Police have arrested more than 250 people for the August 17 blasts across Bangladesh, which killed two people and injured about 100. Authorities say those arrested include many teachers and students from Islamic schools, or madrasas.
"Our students have never been involved in any extremist or terror activities," said Ahmadullah, head of the Jamiya Nuriya Islamia madrasa at Kamrangirchar, near Dhaka.
"We produce Islamic scholars, but not bombers, because killing of innocent people is forbidden in Islam," he said.
No one has claimed responsibility for the 500 or so almost simultaneous blasts last month, but copies of a leaflet found at most bomb sites carried a call by a banned Islamic militant group, Jamaat-ul-Mujahideen, for the introduction of Islamic rule in Bangladesh, a Muslim democracy.

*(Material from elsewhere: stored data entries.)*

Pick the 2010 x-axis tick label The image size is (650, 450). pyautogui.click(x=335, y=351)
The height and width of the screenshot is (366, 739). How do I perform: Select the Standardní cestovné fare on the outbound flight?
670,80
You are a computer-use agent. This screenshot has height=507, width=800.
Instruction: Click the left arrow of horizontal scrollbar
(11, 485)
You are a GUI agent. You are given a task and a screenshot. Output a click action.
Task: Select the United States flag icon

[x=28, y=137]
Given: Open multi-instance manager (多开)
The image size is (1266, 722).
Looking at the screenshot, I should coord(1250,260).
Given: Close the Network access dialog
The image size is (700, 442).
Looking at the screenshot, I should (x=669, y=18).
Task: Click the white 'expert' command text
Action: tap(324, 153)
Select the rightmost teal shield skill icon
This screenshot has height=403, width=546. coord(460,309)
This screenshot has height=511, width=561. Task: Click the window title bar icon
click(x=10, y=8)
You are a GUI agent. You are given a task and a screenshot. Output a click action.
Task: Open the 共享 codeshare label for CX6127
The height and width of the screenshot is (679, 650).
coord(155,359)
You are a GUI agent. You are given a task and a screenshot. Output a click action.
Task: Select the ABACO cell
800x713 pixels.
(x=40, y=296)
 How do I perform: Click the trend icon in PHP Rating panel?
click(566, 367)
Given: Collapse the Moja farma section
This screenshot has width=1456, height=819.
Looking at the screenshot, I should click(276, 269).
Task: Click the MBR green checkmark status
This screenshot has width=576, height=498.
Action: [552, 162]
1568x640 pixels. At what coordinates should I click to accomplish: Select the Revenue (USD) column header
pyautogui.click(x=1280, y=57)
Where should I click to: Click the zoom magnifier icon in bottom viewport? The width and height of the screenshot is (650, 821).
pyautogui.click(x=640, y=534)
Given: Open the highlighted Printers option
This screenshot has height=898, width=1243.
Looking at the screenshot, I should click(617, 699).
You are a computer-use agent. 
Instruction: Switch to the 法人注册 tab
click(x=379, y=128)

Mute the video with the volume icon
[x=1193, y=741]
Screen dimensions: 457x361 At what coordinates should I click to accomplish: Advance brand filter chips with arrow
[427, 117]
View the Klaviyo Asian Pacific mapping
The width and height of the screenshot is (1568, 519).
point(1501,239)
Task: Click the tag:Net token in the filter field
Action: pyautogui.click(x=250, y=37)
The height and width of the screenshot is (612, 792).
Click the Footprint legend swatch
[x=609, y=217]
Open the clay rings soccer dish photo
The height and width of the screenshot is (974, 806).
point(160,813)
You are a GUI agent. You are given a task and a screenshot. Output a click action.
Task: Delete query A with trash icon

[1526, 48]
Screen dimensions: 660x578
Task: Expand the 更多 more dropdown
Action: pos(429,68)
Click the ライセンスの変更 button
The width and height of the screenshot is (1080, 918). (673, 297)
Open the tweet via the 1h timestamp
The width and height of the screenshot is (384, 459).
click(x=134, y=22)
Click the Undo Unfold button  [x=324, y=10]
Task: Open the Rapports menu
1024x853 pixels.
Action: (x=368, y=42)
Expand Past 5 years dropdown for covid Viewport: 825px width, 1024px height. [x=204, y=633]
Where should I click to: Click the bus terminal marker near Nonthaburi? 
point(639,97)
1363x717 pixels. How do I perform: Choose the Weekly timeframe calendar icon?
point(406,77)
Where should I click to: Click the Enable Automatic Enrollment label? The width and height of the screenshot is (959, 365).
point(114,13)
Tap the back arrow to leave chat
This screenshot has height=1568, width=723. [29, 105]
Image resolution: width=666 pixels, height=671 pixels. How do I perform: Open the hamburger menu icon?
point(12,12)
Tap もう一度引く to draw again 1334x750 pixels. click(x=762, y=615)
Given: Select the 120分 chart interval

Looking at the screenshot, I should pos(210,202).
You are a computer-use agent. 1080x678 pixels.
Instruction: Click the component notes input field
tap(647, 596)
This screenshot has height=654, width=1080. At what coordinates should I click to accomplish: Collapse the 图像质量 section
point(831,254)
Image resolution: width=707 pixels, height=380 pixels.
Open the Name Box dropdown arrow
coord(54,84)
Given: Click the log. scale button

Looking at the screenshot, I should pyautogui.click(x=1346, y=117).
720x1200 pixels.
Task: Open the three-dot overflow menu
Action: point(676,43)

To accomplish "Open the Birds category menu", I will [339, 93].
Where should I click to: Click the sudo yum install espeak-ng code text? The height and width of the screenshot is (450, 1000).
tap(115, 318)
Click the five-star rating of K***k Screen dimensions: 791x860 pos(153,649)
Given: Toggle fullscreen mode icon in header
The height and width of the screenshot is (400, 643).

"We have no links, nor do we support bombing and killing of innocent people as this is against the teachings of Islam and its Prophet Mohammad," said Ahmadullah, adding the government was persecuting and harassing Islamic scholars and students.
Police believe some militants involved in the bombings have come from privately run orthodox religious schools, known as Qaumi madrasas, like the Jamiya Nuriya.
"It is a wrong conception that Qaumi madrasas run training centers for Islamic militants, but definitely we train believers to keep their hearts and souls ready for any sacrifice for the religion of Islam," Ahmadullah said. "But Islam has a strong stance against violence and terrorism."
But he added: "Islamic militants who are fighting and even detonating suicide bombs in occupied countries like Iraq are dedicated heroes of Islam."
Suicide bombers have killed thousands of people in Iraq. In one of the most devastating attacks, a suicide bomber lured a crowd of day laborers to his minivan in Baghdad on Wednesday and blew it up, killing 114 people.
Another suicide attack in Baghdad on Tuesday killed 15 people.
Madrasas, particularly those in Pakistan, have come into focus in the West after the July bombings on London's Underground.
Three of the four bombers were young British Muslims of Pakistani descent, and officials say one of them spent two months in
Afghanistan last year and four months in Pakistan at an Islamic school.
Bangladesh has about 15,000 Qaumi and 9,000 Aliya (government registered) madrasas with a total of more than six million students. The number of madrasas grew by more than 22 percent in past five years.